NAU’s success abounds, but challenges await

NAU President John Haeger spelled out the successes and challenges last week during a Campus Conversation before about 150 people at Cline Library Auditorium and a statewide web audience. Photo by Jerry Foreman
NAU President John Haeger spelled out the successes and challenges last week during a Campus Conversation before about 150 people at Cline Library Auditorium and a statewide web audience. Photo by Jerry Foreman

Northern Arizona University has made exciting strides in the past year and has plenty of reason to celebrate.

Growth in every aspect of enrollment, new buildings in Flagstaff and around the state, and new programs and research continue to build upon NAU’s already strong reputation.

At the same time, local and national issues continue to challenge faculty and staff of NAU.

President John Haeger spelled out the successes and challenges on Thursday during a Campus Conversation before about 150 people at Cline Library Auditorium and a statewide web audience. The forum is archived online at

“We have a lot to celebrate,” Haeger told the audience. “Efforts from virtually every part of campus are partly responsible for increasing enrollment. This did not happen by accident. It happened because of a lot of hard work by a lot of people.”

At the same time, he said, NAU has a number of continuing local issues, including salaries for faculty and staff and deteriorating buildings. NAU also faces national issues such as competitiveness, affordability, accessibility and accountability.

Haeger explained that if NAU is to consider itself an enterprise institution, it will have to foster the culture of a bold, forward-looking university that is responsive and not passive. “We must convince the public and state we are worth the investment,” Haeger said.

Instead of going hat in hand to the Legislature, NAU must perform on a level that demonstrates its significance to students and to society.

“People like to support winners not people who are whining,” Haeger said. “We’re a winner.

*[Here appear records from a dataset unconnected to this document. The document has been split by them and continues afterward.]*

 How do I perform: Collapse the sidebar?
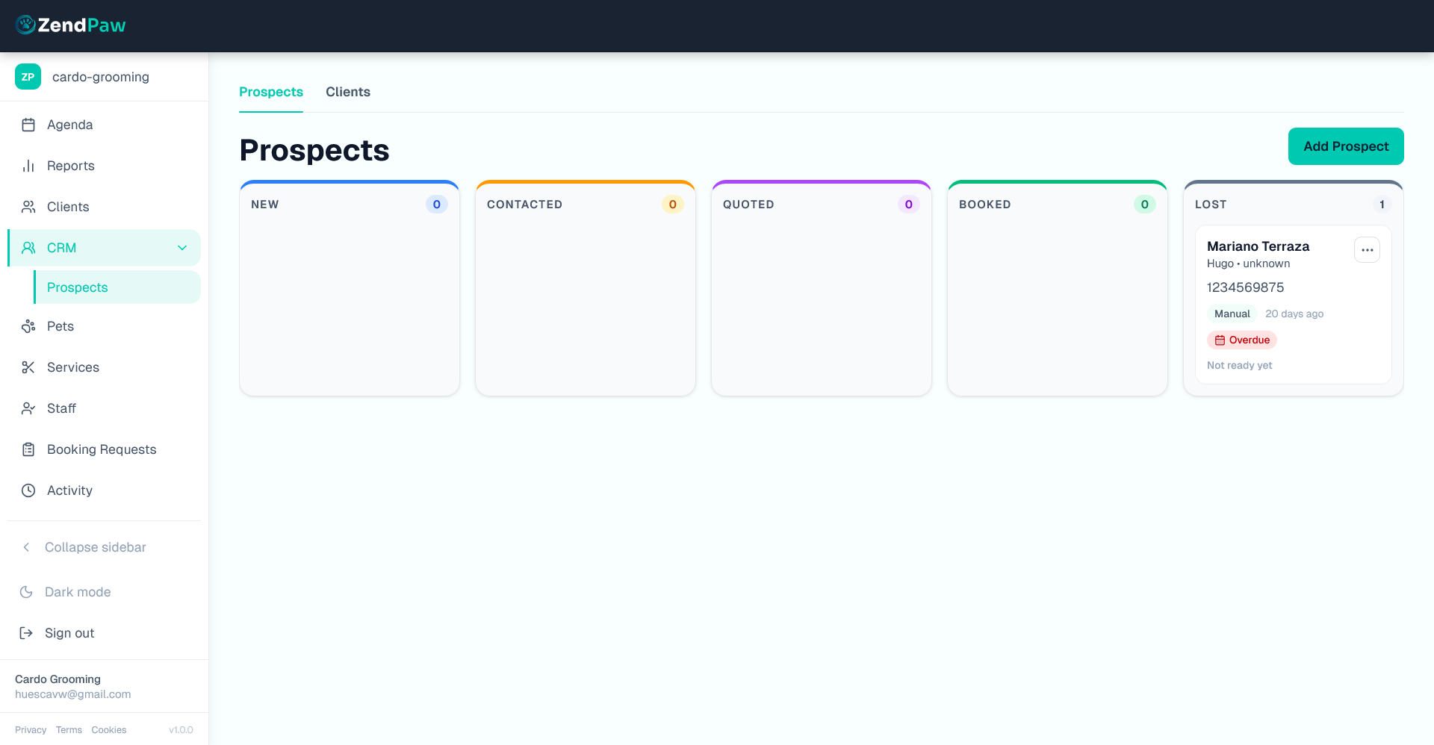[x=95, y=547]
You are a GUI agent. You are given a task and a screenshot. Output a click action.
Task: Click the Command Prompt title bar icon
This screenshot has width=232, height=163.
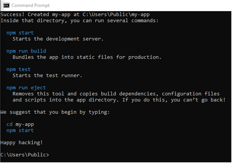pos(7,5)
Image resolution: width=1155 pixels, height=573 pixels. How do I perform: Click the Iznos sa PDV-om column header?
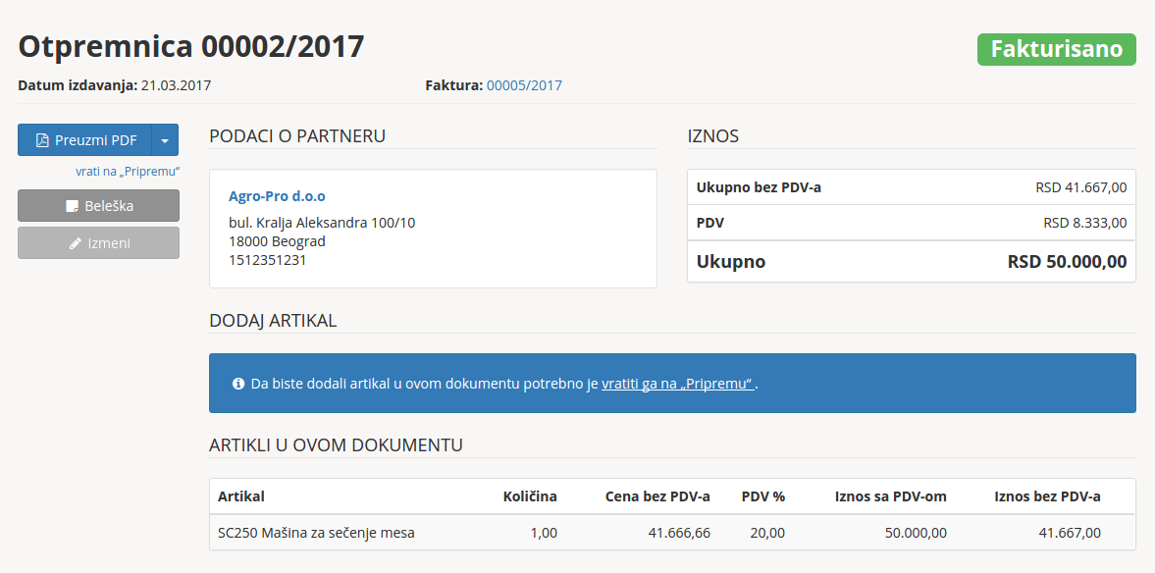890,496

We need to take it out to the state.”

He pointed out that NAU is an entrepreneurial university more so today than ever in its history. “Four or five years ago we faced enrollment declines and budget shortfalls,” he said. Today, however, enrollment is up and the budget is in good shape. “Any enterprise university is mission driven,” he said. “We are primarily an undergraduate residential institution. Unless we are healthy and thriving, we have difficulty.”

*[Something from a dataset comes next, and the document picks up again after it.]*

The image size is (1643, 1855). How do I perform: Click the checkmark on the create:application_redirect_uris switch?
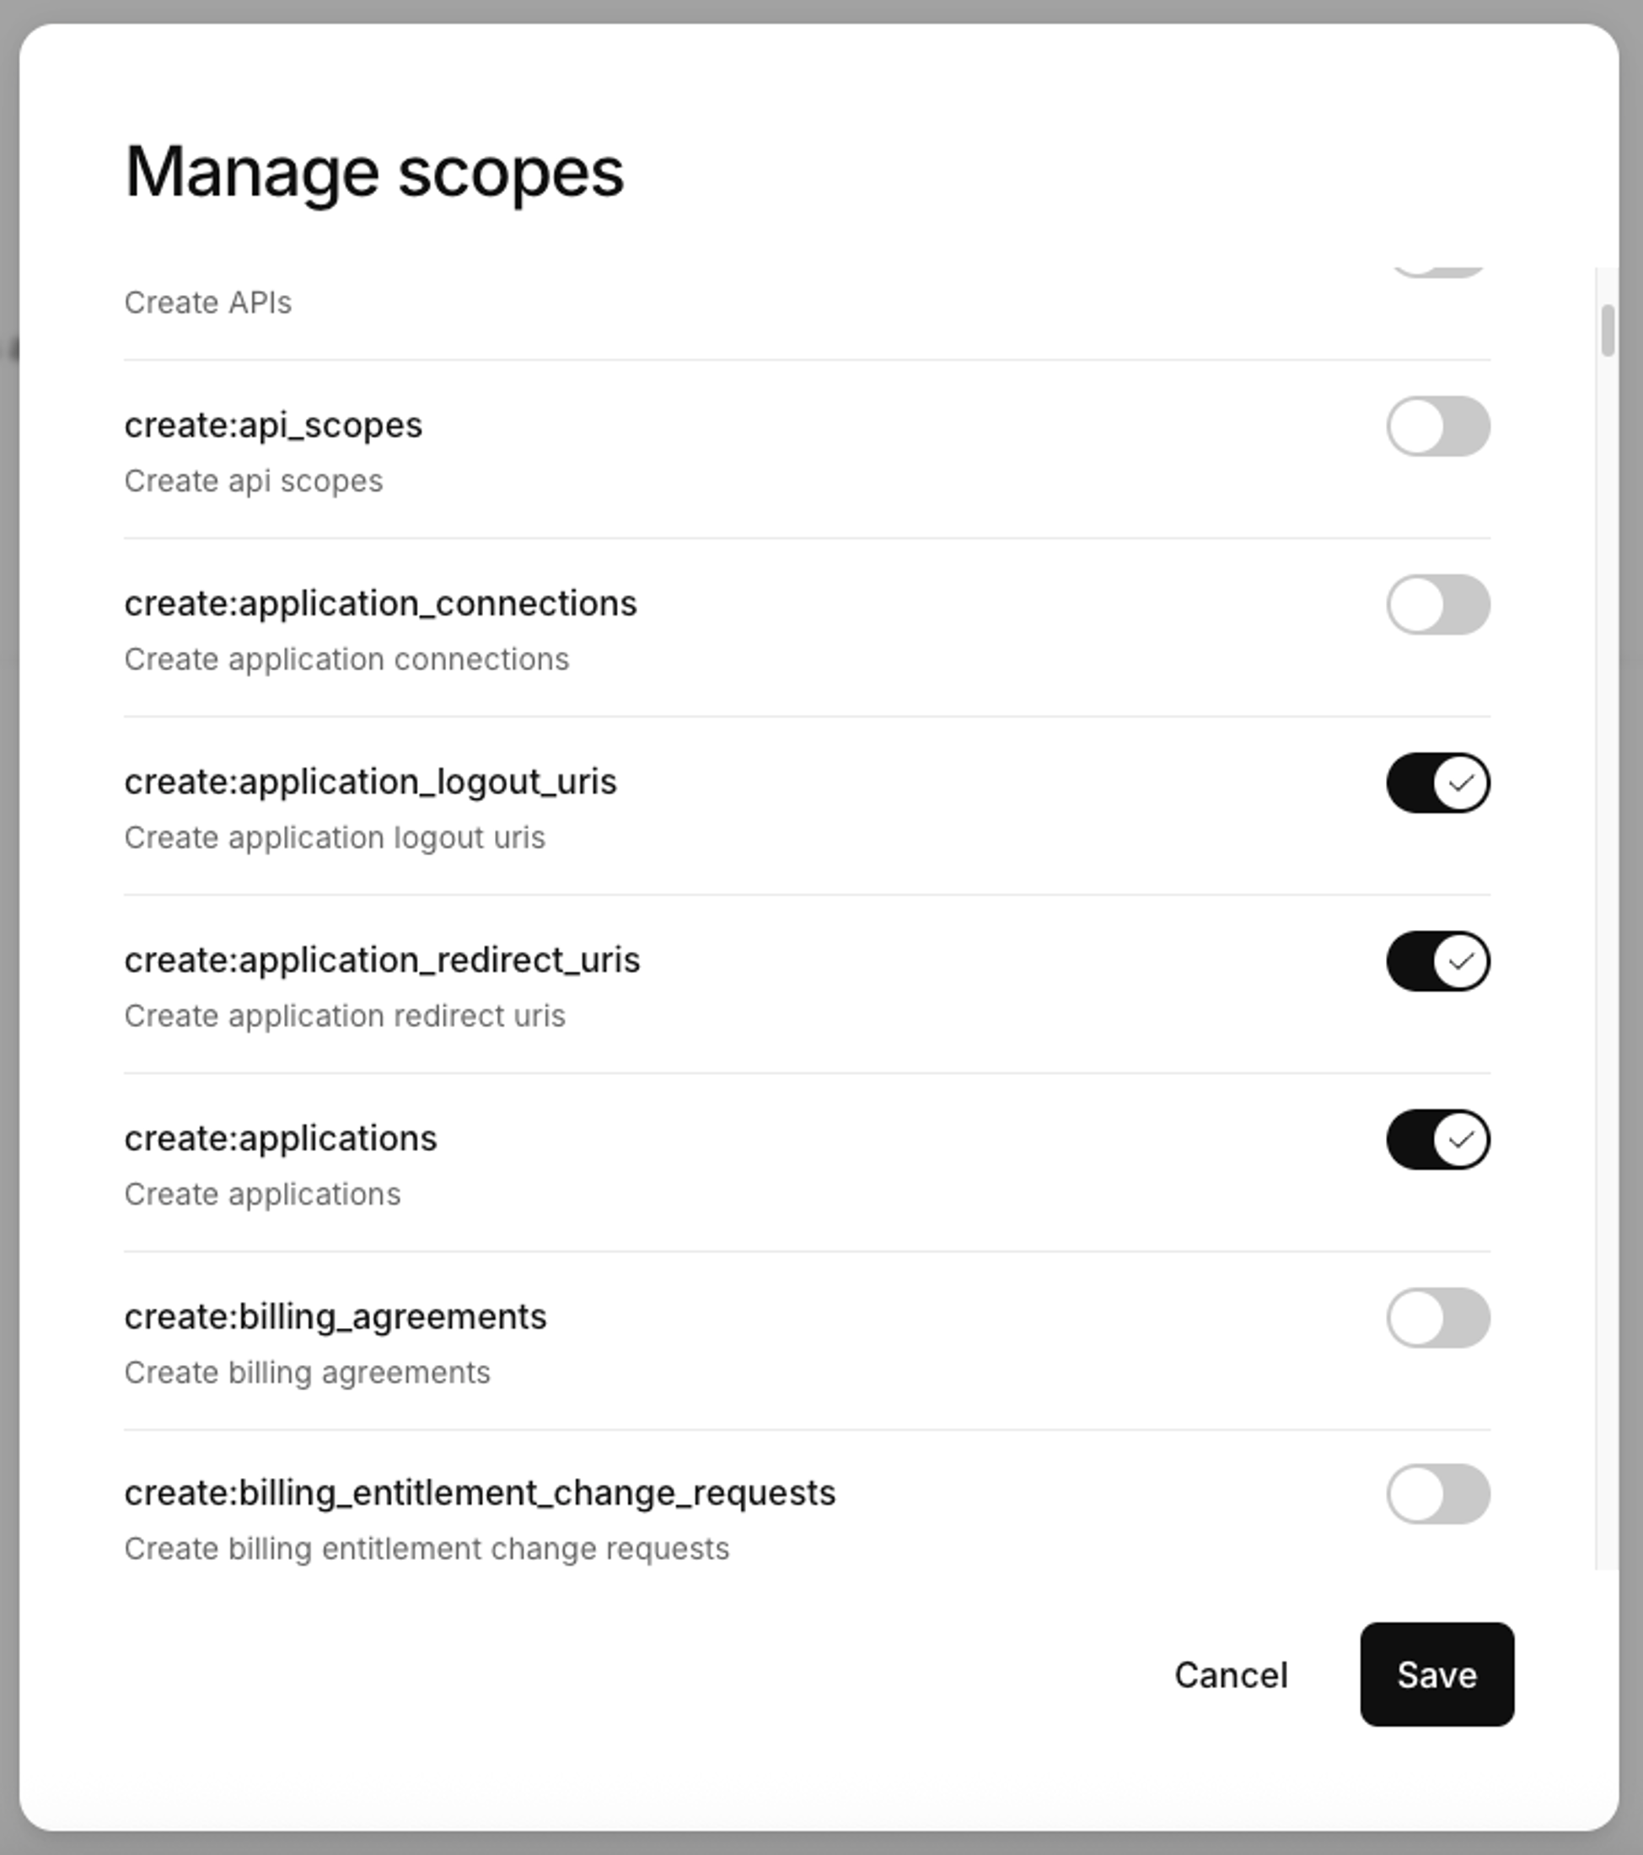tap(1461, 960)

Pointing to a pie chart reflecting NAU’s $310 million budget, Haeger said, “We’ve increased our ability to use reserve funds for our priorities. We had a consultant come in and look at our total budget. He said, ‘You have $310 million here. Spend it on your priorities.'”

Those priorities are faculty and staff salaries, equipment for new buildings and other one-time spending options.

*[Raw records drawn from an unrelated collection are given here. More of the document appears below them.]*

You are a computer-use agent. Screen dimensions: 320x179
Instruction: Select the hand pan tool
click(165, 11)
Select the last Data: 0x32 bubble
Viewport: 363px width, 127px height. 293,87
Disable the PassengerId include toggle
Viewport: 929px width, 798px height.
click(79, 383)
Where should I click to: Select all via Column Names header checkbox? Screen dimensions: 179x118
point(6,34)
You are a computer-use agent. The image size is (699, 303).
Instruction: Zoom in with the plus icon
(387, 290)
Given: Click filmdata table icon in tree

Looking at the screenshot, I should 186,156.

Haeger touched on several other topics during his talk, including faculty and staff commitment to increasing NAU’s retention rate, marketing progress, and the American educational system’s place in a global society.

“The United States is seventh in the world in awarding baccalaureate degrees and falling,” he said. “We’re 17th in teaching science and math and falling.”

NAU’s retention rate is up (nearly 72 percent) but it should be in the 80th percentile, Haeger said, and the university must move resources to make that happen by improving advisement and the first-year experience.

“We must accept a public agenda,” he said. “That means graduating more science and math teachers and health care professionals…. Society and the state will make decisions as to whatever NAU should be invested in.”

Several areas of NAU speak to the public agenda, Haeger said in response to questions. The College of Arts and Letters and NAU Athletics are the two principal outlets to the outside world, he said. “These are pieces of the university the public is familiar with, but there are others, including the conference center and Fossil Creek restoration.”

Another question involved students arriving at NAU unprepared for college-level courses.

“When we say the nation needs to graduate more students, we’re not saying we need to graduate more students who are not competent,” Haeger responded. “We are not reducing our standards, but we will need to shift more money to this area. It’s an institutional and system problem.”

He said that Gov. Janet Napolitano is poised to make dramatic changes within Arizona’s high schools, including increasing the number of math and science teachers.

“Within six months to a year, we should see some changes in K-12 education that will make our job at Northern Arizona University a whole lot easier,” Haeger said.

Blase Scarnati, associate professor in the School of Music and president-elect of the Faculty Senate, told the president that the main priority of the Faculty Senate’s upcoming agenda will be increasing salaries and challenged the president to address how much of the increased tuition dollars will go to faculty compensation.

“It’s all about enrollment,” Haeger replied. “We may get $4.8 million if the state will fund with the traditional 22-to-1 formula and additional tuition dollars. I can commit to faculty salaries, but I can’t give a number.”

Earlier in the presentation, Haeger had pointed out increases in faculty and staff compensation. “We’ve made significant investments in people, including faculty salaries. It’s not where we want to be, but we’ll take steps every year.”